┌────────

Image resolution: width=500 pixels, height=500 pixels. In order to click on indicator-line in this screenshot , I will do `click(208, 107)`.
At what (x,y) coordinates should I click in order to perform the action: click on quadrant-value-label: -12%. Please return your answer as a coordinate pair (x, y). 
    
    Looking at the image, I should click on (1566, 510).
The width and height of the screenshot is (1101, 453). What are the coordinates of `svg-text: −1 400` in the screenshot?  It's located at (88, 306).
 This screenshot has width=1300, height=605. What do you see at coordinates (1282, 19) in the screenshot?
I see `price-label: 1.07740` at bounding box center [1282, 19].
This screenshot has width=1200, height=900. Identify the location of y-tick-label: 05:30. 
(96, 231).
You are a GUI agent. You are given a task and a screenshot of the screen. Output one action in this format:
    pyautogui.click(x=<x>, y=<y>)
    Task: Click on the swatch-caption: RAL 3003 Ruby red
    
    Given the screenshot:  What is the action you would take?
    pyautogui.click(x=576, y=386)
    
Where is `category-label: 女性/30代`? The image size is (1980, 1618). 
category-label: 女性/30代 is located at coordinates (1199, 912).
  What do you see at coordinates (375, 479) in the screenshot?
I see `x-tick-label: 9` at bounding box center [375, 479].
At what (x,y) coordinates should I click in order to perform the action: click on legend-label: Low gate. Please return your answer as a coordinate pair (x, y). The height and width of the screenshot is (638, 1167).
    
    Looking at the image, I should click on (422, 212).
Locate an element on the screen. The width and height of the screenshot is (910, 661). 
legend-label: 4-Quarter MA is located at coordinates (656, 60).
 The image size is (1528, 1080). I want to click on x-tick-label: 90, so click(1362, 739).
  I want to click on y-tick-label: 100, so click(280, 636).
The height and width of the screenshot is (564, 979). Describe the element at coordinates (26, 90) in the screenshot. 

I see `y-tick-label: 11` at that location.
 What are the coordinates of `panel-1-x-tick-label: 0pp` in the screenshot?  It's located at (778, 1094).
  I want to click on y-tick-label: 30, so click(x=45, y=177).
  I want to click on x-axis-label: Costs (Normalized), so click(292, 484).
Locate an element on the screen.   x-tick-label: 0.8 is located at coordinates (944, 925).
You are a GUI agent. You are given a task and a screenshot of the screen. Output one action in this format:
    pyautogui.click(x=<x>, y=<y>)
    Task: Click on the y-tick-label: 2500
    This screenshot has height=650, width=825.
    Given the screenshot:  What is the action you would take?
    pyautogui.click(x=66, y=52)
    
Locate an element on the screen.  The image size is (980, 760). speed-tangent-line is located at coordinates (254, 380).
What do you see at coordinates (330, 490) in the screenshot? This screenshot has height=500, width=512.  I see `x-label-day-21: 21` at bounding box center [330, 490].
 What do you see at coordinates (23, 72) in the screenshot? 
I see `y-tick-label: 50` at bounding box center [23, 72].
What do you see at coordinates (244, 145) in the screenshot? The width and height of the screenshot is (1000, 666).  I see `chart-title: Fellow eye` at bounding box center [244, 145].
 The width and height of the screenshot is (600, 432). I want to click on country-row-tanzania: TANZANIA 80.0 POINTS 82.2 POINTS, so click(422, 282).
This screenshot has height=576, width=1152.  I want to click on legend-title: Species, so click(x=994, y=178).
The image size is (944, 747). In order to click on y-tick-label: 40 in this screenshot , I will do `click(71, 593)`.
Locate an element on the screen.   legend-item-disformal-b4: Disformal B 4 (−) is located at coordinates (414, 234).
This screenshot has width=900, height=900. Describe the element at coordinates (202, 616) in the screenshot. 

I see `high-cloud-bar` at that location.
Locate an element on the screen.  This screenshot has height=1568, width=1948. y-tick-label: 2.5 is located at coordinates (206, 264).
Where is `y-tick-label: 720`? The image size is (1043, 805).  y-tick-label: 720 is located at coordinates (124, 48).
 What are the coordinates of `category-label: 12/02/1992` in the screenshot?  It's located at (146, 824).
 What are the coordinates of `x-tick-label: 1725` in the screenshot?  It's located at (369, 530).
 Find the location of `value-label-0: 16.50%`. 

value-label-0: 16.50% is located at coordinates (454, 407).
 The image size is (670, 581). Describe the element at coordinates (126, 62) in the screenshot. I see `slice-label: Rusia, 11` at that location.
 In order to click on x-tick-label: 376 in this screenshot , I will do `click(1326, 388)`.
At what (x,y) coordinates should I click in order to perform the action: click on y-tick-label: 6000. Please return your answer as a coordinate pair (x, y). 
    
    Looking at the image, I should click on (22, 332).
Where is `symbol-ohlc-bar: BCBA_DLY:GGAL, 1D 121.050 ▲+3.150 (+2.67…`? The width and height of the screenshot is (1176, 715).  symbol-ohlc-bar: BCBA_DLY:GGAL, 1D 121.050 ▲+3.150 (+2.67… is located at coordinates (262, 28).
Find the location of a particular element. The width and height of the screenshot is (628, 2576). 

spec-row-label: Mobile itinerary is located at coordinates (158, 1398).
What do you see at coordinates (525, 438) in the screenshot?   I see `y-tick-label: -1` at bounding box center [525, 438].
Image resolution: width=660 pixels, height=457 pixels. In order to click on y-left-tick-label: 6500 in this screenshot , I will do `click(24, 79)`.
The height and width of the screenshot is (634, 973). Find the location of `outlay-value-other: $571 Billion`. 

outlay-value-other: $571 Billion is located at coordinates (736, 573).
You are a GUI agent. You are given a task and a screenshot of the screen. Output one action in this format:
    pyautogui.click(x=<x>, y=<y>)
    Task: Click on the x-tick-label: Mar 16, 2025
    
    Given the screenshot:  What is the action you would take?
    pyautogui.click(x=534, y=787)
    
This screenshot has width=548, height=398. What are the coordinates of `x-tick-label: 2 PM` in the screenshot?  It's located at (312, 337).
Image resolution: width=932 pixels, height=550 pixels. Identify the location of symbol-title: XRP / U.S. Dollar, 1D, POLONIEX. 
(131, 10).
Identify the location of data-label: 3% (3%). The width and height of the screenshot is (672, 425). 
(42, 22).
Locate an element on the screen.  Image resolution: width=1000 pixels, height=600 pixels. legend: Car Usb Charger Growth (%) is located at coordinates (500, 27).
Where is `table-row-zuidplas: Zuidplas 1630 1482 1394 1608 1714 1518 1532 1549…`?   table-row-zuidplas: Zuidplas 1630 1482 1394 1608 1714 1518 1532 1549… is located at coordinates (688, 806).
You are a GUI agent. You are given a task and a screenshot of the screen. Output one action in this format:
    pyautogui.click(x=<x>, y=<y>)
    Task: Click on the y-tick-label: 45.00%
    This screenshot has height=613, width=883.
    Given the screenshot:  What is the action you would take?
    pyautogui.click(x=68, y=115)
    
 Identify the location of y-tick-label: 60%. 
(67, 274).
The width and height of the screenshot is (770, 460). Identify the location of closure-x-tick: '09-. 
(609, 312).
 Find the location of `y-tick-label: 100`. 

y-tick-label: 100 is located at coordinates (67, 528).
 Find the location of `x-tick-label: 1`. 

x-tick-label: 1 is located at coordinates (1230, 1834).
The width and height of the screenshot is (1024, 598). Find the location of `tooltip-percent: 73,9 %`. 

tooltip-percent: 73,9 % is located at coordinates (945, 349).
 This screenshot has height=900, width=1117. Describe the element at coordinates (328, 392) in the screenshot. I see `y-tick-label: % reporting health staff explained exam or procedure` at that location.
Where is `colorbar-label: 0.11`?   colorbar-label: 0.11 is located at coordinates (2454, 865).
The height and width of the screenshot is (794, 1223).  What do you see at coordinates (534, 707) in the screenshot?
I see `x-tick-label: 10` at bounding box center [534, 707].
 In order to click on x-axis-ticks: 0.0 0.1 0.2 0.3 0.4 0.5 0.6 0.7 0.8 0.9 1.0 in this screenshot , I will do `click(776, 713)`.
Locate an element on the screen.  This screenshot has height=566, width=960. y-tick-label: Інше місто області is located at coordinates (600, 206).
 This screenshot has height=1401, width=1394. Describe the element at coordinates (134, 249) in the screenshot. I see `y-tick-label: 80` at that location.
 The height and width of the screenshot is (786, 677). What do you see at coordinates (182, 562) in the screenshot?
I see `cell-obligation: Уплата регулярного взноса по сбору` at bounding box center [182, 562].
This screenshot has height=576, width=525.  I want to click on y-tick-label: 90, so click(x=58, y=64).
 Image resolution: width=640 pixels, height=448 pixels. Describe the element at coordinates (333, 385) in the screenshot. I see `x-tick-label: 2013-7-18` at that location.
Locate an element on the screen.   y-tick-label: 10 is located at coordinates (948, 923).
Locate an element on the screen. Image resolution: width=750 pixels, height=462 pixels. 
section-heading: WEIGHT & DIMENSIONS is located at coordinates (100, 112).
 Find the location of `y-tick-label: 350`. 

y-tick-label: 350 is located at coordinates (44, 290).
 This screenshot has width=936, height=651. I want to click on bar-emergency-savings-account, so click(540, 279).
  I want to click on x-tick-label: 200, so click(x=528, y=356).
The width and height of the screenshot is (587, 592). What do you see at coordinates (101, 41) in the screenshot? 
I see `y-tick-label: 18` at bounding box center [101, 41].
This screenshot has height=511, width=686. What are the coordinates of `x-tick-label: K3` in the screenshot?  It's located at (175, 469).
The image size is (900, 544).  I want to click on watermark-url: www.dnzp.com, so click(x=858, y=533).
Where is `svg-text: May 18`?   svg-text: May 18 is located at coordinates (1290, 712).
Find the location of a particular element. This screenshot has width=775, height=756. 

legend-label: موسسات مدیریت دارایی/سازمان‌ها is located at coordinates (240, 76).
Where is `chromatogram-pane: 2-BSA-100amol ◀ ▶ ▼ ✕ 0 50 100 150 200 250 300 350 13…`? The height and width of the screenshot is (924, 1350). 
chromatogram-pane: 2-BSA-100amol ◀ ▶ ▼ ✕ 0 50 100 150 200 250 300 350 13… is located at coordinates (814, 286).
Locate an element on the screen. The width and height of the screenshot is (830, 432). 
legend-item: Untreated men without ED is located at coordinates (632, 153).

└────────

● **EXERCISE PROMPT**
Copy out, unchanged, everything in the items from the line containing "This screenshot has width=1200, height=900." down to the line containing "coordinates (254, 380).", including both of those lines.

● **SOLUTION FOR THIS TASK**
This screenshot has width=1200, height=900. Identify the location of y-tick-label: 05:30. 
(96, 231).
You are a GUI agent. You are given a task and a screenshot of the screen. Output one action in this format:
    pyautogui.click(x=<x>, y=<y>)
    Task: Click on the swatch-caption: RAL 3003 Ruby red
    
    Given the screenshot:  What is the action you would take?
    pyautogui.click(x=576, y=386)
    
Where is `category-label: 女性/30代`? The image size is (1980, 1618). 
category-label: 女性/30代 is located at coordinates (1199, 912).
  What do you see at coordinates (375, 479) in the screenshot?
I see `x-tick-label: 9` at bounding box center [375, 479].
At what (x,y) coordinates should I click in order to perform the action: click on legend-label: Low gate. Please return your answer as a coordinate pair (x, y). The height and width of the screenshot is (638, 1167).
    
    Looking at the image, I should click on (422, 212).
Locate an element on the screen. The width and height of the screenshot is (910, 661). 
legend-label: 4-Quarter MA is located at coordinates (656, 60).
 The image size is (1528, 1080). I want to click on x-tick-label: 90, so click(1362, 739).
  I want to click on y-tick-label: 100, so click(280, 636).
The height and width of the screenshot is (564, 979). Describe the element at coordinates (26, 90) in the screenshot. 

I see `y-tick-label: 11` at that location.
 What are the coordinates of `panel-1-x-tick-label: 0pp` in the screenshot?  It's located at (778, 1094).
  I want to click on y-tick-label: 30, so click(x=45, y=177).
  I want to click on x-axis-label: Costs (Normalized), so click(292, 484).
Locate an element on the screen.   x-tick-label: 0.8 is located at coordinates (944, 925).
You are a GUI agent. You are given a task and a screenshot of the screen. Output one action in this format:
    pyautogui.click(x=<x>, y=<y>)
    Task: Click on the y-tick-label: 2500
    This screenshot has height=650, width=825.
    Given the screenshot:  What is the action you would take?
    pyautogui.click(x=66, y=52)
    
Locate an element on the screen.  The image size is (980, 760). speed-tangent-line is located at coordinates (254, 380).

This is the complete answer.